Tuesday, January 19, 2021
* noted as presenting author
Katherine Marçal, PhD, Assistant Professor, University of Nevada, Las Vegas, Las Vegas, NV
Background and Purpose: Healthy adolescent development depends upon a stable home base from which youth can explore their identities, take calculated risks, and fail without catastrophic consequences. Close, consistent relationships with supportive adults are crucial during this developmental period, and caregiver mental health is thus an influential factor in promoting adolescent well-being. Prior research has linked maternal depression to a range of consequences for children, but evidence on adverse outcomes for adolescents is less extensive. Behavioral and emotional functioning are key indicators of adolescent well-being, but the impacts of maternal depression on adolescent delinquency and depression are not fully understood. Furthermore, the role of adverse parenting in mediating these relationships remains elusive. Illuminating the pathways from maternal mental health to adolescent behavioral and emotional functioning via harsh parenting may offer important insights into leverage points for maltreatment prevention and intervention The present study leveraged a large, longitudinal survey of families across the U.S. to investigate whether harsh parenting mediated the links between maternal depression and adolescent delinquency and depression.

Methods: Data came from the Fragile Families and Child Well-being Study, a national longitudinal survey of families with children born in large U.S. cities 1998-2000. The analytic sample was limited families in which mother’s had at custody of the child at least half the time (N = 2,719). Structural equation modeling with latent variables tested estimated a measurement model using confirmatory factor analysis and a structural model testing direct and indirect pathways. Coefficients for indirect effects were calculated as the product of each individual path. Standard errors for indirect effects were calculated using Sobel’s test to determine statistical significance. Chi-square, RMSEA, CFI, and SRMR values assessed fit of the final structural model. Missing data were handled using full information maximum likelihood (FIML).

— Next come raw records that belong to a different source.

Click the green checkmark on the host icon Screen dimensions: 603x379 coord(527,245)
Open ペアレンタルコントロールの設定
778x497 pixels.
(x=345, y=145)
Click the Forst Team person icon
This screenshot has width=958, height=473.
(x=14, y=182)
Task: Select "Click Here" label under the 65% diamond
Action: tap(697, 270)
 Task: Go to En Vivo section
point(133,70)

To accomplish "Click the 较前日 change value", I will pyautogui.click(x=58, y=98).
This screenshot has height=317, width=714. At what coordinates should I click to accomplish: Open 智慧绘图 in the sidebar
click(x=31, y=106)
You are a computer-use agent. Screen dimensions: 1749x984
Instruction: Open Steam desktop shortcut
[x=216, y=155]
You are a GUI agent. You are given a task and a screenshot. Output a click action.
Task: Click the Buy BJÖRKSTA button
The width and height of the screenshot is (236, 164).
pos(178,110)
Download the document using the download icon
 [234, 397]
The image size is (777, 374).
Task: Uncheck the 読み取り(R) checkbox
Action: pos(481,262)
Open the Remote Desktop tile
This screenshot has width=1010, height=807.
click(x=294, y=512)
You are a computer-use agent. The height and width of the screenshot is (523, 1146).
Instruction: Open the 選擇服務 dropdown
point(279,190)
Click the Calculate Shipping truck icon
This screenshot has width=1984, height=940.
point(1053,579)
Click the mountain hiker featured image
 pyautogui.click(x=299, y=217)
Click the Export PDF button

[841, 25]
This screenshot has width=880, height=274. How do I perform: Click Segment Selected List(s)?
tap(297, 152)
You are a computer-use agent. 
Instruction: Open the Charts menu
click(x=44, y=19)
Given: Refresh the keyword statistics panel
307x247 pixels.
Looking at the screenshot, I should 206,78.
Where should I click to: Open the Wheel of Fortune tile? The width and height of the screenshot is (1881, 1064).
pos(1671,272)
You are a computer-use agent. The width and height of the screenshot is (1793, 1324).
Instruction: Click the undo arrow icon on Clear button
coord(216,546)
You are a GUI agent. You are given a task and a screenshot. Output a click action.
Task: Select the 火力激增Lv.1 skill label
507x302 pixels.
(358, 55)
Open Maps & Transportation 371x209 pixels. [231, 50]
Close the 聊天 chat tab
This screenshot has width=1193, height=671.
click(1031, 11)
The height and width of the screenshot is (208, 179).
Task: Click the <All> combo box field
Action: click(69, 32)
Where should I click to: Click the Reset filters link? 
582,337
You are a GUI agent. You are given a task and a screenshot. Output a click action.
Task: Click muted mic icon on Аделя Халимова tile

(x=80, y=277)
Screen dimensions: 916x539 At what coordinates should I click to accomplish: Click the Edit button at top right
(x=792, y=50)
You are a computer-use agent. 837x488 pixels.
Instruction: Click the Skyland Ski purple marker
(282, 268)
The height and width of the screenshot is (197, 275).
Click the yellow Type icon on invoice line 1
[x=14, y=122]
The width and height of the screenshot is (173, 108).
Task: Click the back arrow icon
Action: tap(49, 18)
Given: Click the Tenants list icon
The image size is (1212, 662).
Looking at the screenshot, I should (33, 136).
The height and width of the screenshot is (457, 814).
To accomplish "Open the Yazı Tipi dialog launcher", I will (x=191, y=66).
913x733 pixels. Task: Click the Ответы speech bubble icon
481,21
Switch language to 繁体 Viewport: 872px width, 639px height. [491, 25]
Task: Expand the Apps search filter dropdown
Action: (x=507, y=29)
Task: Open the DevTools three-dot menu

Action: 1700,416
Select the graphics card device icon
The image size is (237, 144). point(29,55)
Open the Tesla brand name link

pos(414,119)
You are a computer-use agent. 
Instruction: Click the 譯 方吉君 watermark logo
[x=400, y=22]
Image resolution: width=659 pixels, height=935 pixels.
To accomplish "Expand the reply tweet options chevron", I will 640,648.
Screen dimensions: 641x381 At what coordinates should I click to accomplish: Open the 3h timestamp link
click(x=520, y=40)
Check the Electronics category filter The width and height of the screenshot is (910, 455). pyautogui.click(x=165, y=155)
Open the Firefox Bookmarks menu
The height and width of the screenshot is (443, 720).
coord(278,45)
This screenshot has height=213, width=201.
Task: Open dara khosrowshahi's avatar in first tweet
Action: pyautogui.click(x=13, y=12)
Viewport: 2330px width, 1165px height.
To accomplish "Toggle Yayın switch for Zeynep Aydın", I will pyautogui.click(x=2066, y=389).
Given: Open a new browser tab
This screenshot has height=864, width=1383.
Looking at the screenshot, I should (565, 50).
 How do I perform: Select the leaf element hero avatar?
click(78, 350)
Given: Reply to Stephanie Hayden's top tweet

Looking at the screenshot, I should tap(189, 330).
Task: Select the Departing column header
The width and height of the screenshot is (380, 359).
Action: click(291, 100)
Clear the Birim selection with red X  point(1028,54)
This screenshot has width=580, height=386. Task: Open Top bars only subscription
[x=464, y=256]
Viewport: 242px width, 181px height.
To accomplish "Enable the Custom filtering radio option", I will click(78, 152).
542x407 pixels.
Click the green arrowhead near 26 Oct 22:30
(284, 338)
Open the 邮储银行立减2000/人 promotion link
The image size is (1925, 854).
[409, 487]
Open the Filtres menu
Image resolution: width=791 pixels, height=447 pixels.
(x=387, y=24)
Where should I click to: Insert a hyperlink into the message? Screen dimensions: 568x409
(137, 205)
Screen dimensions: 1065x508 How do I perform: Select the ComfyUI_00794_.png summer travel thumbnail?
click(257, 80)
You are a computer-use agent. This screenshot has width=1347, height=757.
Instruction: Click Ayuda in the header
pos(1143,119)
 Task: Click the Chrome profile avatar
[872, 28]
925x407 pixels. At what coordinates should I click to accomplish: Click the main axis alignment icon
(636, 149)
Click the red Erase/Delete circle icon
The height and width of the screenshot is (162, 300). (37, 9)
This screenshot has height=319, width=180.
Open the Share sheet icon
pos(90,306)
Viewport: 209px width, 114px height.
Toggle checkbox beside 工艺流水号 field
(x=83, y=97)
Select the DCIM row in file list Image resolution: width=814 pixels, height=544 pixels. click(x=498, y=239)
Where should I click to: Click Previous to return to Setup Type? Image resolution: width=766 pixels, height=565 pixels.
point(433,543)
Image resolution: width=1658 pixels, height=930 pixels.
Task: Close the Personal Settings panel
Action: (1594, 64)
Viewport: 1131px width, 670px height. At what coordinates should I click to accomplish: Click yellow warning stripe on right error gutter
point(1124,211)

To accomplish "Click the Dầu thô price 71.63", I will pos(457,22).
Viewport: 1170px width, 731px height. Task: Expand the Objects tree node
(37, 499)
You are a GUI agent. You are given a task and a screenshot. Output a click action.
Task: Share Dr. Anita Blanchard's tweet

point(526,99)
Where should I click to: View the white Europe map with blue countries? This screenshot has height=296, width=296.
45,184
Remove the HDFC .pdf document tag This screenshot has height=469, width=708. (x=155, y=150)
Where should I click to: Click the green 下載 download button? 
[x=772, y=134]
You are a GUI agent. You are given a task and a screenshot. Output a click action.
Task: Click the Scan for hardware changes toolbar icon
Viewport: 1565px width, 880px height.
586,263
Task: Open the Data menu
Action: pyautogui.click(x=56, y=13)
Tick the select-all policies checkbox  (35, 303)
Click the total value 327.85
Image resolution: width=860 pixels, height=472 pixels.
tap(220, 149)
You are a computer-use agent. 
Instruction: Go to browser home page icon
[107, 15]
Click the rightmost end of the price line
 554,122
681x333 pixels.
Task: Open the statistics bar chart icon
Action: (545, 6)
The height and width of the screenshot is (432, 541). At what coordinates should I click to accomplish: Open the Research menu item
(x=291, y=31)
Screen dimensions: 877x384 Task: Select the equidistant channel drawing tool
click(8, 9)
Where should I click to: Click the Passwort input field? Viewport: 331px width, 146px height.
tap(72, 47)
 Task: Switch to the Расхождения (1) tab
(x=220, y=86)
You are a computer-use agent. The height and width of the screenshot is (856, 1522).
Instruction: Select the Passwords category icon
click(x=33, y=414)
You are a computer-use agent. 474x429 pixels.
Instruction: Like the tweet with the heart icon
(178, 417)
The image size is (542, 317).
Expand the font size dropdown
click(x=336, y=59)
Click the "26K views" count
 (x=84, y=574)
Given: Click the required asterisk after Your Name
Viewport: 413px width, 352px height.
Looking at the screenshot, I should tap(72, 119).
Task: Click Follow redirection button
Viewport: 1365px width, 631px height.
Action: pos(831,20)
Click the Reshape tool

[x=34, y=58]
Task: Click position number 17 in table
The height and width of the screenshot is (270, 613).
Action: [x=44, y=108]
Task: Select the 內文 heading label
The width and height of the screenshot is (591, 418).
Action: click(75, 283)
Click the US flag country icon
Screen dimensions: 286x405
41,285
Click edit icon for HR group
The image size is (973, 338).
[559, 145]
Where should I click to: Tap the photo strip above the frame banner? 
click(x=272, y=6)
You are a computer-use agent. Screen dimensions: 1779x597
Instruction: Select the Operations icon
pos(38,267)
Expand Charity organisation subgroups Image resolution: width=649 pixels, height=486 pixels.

Results: Mothers’ self-reported physical and psychological aggression were low on average when children were nine years old, though psychological aggression occurred more frequently than physical. Average levels of teen delinquency hovered between 1 and 2 on 4-point Likert-type scales assessing frequency. Both the measurement (RMSEA = 0.02, CFI = 0.97, SRMR = 0.03) and structural models (RMSEA = 0.03, CFI = 0.92, SRMR = 0.04). Maternal depression was directly associated with adolescent depression (β = 0.04, p < 0.05), and indirectly associated with adolescent delinquency via psychological aggression in parenting (β = 0.03, p < 0.05). Physical aggression in parenting did not mediate links between maternal depression and either adolescent outcome.

Conclusions and Implications: Findings provide insights into the parent-level drivers of adolescent emotional and behavioral outcomes. Maternal depression is linked directly with adolescent depression, and indirectly with adolescent delinquency. Understanding the pathways driving maladaptive adolescent outcomes highlight areas for future research as well as opportunities for prevention and intervention among at-risk families. Screening for maternal depression and providing parenting support to vulnerable families offers promise for preventing maltreatment and supporting healthy adolescent development.